Excerpted data:

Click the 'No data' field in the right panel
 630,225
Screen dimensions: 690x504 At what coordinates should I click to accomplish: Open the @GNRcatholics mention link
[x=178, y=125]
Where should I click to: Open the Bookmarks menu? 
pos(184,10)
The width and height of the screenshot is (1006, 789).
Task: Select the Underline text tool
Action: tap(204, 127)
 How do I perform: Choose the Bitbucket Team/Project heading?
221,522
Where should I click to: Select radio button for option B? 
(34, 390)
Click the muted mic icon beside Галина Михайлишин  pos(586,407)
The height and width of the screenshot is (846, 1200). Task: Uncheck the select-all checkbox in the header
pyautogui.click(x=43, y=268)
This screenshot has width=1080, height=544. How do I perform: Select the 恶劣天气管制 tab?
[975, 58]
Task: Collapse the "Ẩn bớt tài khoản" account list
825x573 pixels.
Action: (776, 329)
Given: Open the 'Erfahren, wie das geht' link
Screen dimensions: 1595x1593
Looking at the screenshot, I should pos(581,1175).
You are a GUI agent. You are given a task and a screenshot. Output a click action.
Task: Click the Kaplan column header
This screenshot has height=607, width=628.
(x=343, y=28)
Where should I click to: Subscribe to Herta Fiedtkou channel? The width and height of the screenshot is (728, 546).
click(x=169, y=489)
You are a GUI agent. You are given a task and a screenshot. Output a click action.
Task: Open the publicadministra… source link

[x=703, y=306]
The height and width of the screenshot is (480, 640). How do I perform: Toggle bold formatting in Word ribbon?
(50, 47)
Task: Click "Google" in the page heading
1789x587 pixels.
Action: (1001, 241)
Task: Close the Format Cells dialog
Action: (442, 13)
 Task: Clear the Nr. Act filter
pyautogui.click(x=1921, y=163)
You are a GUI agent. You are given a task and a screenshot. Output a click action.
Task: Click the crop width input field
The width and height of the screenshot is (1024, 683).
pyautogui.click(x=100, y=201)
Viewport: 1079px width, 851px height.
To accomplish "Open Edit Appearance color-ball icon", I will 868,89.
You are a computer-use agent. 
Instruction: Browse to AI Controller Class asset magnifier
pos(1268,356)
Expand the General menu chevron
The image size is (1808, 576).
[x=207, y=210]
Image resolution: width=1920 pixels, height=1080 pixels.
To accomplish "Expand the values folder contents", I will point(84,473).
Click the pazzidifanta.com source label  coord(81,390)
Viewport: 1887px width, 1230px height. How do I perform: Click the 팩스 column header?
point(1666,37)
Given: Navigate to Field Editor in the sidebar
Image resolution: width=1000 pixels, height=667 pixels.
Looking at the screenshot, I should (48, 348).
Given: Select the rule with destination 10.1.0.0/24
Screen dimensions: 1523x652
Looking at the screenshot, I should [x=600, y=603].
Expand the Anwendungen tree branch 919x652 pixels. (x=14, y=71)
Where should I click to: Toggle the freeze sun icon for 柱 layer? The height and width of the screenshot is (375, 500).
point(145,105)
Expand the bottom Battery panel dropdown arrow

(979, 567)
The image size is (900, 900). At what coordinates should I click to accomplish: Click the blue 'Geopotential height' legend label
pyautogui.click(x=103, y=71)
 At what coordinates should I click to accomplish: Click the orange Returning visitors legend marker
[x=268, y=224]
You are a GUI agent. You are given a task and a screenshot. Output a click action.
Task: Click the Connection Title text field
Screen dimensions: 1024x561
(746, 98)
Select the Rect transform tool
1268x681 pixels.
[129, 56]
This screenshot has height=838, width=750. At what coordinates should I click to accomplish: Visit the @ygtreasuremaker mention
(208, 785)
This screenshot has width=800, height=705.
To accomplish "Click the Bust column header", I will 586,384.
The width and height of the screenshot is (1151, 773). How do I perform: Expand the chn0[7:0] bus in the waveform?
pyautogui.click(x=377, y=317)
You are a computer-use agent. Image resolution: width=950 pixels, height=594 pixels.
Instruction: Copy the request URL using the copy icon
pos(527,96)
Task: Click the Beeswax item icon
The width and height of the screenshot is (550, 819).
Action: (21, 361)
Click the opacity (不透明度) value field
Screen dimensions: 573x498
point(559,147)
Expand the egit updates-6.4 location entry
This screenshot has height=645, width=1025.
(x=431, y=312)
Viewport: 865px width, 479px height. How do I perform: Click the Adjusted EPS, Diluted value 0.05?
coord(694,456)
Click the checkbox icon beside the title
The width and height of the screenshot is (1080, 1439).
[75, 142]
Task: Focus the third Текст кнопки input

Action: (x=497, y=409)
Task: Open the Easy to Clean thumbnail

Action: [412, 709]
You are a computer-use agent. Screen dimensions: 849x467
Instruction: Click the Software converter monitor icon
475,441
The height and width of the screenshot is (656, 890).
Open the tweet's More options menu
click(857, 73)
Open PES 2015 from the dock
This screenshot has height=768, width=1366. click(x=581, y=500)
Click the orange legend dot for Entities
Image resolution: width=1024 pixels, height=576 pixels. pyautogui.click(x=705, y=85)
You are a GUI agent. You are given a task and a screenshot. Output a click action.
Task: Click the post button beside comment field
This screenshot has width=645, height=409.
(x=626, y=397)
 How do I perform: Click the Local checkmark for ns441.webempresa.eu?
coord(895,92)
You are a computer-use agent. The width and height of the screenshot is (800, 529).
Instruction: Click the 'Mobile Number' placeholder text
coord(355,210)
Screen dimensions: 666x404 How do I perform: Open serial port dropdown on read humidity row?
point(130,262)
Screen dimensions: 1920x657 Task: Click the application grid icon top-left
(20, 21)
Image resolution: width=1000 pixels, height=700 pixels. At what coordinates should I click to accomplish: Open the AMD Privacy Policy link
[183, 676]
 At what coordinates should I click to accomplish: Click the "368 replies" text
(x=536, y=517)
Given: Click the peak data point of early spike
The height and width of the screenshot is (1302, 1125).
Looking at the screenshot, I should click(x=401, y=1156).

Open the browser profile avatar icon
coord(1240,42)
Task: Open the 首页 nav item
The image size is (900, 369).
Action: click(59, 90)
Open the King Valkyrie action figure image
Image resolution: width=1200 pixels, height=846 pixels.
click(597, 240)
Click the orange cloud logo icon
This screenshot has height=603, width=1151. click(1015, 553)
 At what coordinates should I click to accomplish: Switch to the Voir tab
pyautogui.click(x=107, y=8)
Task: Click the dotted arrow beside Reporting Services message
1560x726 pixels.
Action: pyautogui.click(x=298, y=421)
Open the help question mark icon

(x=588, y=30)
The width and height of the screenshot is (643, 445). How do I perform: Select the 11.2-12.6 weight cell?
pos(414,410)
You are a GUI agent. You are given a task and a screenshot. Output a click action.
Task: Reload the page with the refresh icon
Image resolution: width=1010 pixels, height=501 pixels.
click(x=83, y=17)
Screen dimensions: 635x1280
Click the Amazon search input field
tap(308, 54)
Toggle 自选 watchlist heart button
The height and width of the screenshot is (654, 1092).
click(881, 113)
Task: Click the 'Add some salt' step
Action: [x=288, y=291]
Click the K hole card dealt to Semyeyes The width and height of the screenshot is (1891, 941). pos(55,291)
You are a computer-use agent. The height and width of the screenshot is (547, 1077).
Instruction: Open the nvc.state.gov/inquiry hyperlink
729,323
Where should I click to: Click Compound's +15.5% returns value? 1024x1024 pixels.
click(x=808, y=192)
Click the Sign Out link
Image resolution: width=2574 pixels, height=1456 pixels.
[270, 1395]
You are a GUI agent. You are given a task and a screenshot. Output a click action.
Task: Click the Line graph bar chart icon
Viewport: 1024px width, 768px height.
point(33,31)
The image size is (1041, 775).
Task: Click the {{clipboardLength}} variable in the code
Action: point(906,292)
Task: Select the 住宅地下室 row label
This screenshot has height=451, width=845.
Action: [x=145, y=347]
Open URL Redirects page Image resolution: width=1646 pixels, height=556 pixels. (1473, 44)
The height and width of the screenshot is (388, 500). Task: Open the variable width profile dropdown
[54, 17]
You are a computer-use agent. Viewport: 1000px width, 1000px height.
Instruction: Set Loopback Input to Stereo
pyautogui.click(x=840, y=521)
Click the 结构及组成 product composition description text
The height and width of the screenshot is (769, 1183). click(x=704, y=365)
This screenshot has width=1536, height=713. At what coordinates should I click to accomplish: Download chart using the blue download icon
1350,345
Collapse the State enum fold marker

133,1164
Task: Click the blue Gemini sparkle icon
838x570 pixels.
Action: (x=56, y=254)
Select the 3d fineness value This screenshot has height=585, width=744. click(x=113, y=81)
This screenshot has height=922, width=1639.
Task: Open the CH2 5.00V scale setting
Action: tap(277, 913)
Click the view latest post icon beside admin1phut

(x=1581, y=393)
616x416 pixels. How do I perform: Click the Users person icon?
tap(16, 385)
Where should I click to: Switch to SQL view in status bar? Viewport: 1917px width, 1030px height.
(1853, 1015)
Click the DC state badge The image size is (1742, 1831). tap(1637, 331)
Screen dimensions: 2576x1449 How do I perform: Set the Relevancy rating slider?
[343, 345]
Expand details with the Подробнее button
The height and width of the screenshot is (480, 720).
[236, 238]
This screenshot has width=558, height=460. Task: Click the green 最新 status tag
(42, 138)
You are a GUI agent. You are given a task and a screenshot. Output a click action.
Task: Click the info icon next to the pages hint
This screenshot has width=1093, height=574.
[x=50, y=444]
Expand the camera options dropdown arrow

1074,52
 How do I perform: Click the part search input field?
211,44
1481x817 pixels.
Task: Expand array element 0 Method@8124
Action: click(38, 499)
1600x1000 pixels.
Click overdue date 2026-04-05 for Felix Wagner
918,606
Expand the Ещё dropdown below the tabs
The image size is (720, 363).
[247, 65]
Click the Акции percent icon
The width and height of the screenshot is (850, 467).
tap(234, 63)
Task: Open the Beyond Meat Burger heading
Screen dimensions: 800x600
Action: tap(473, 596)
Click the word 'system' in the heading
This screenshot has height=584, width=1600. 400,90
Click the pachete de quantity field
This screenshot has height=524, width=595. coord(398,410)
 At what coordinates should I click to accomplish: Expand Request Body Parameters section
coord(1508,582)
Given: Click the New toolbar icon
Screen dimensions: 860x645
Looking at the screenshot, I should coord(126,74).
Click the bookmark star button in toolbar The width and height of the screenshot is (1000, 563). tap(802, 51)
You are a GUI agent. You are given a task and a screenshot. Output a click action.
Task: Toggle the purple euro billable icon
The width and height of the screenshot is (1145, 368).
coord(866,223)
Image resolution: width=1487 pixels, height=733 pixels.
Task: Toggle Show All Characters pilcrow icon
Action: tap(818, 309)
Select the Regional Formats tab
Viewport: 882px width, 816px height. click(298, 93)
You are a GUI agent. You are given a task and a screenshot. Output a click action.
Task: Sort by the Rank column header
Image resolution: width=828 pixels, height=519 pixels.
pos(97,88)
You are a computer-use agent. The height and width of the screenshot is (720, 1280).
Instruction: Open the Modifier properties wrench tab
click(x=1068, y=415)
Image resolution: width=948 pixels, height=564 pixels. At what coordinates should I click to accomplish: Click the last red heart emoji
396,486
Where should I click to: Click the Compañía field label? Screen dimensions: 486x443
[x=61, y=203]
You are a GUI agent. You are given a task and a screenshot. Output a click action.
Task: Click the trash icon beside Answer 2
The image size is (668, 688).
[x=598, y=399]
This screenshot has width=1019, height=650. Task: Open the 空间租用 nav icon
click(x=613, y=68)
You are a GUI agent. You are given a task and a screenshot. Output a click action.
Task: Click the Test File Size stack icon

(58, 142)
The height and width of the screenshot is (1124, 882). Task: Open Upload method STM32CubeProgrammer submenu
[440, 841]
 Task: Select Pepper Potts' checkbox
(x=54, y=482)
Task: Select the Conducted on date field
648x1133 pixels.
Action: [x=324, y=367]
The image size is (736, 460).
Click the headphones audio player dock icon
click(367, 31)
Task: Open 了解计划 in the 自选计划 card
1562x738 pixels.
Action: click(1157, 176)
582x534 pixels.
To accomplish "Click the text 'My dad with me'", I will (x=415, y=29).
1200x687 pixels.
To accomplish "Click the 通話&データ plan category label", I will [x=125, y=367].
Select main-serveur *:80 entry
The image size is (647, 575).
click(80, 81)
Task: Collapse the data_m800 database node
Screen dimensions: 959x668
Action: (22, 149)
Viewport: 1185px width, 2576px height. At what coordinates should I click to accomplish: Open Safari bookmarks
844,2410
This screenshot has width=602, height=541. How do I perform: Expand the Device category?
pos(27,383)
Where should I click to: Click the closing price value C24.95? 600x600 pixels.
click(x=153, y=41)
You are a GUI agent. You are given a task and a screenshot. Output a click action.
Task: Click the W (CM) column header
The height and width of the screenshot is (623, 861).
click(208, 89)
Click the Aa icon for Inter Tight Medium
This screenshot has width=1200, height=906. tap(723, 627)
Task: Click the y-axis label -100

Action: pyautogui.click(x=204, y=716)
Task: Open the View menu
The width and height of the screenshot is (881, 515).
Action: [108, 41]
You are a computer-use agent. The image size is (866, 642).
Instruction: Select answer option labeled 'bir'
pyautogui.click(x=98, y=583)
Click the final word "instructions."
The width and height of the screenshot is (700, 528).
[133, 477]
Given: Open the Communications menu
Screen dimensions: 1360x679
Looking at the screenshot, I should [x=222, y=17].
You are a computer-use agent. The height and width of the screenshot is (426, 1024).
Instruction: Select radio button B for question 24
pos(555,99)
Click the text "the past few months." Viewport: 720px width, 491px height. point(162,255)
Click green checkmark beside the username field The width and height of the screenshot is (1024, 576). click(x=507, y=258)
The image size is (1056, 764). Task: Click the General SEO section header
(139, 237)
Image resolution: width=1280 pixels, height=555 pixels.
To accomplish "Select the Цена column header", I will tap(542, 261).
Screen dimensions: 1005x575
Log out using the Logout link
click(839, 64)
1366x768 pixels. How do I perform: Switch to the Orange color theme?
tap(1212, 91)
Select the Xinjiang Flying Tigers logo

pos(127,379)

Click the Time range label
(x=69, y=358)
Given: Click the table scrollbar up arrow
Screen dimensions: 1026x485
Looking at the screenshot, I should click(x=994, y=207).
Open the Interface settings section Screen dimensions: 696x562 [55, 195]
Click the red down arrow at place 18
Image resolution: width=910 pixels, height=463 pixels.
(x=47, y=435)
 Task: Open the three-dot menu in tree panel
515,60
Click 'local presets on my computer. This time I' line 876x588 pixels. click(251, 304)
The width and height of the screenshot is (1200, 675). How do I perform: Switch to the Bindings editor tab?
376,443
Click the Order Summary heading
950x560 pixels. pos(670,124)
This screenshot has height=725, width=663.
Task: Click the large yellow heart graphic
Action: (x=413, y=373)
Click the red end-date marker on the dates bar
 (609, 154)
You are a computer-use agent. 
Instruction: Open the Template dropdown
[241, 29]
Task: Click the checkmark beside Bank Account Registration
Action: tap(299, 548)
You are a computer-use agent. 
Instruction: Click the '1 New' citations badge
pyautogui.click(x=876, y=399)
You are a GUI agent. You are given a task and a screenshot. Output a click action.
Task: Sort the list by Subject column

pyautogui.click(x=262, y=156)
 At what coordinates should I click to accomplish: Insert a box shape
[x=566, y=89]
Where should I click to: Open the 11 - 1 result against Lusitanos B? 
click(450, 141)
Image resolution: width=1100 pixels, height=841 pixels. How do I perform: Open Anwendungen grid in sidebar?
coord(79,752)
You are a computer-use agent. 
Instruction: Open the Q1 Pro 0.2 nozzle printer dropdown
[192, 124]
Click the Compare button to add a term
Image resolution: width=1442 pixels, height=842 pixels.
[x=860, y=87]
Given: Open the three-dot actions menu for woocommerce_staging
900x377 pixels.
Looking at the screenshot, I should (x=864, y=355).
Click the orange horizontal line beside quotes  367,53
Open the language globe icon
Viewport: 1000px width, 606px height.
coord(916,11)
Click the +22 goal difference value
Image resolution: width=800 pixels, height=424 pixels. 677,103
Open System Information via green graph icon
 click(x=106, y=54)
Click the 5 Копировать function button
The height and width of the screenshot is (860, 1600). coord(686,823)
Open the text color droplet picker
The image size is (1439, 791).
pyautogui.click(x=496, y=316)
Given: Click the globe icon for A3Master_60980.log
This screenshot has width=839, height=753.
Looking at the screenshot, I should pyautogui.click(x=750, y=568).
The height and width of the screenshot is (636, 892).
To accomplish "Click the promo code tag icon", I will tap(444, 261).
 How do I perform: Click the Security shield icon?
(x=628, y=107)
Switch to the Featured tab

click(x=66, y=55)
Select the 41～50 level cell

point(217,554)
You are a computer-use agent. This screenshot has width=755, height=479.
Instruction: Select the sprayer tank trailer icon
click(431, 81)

Task to complete:
Within the listing, how many lines hold the word "globe"? Answer with the number by itself.

Solution for this problem:
2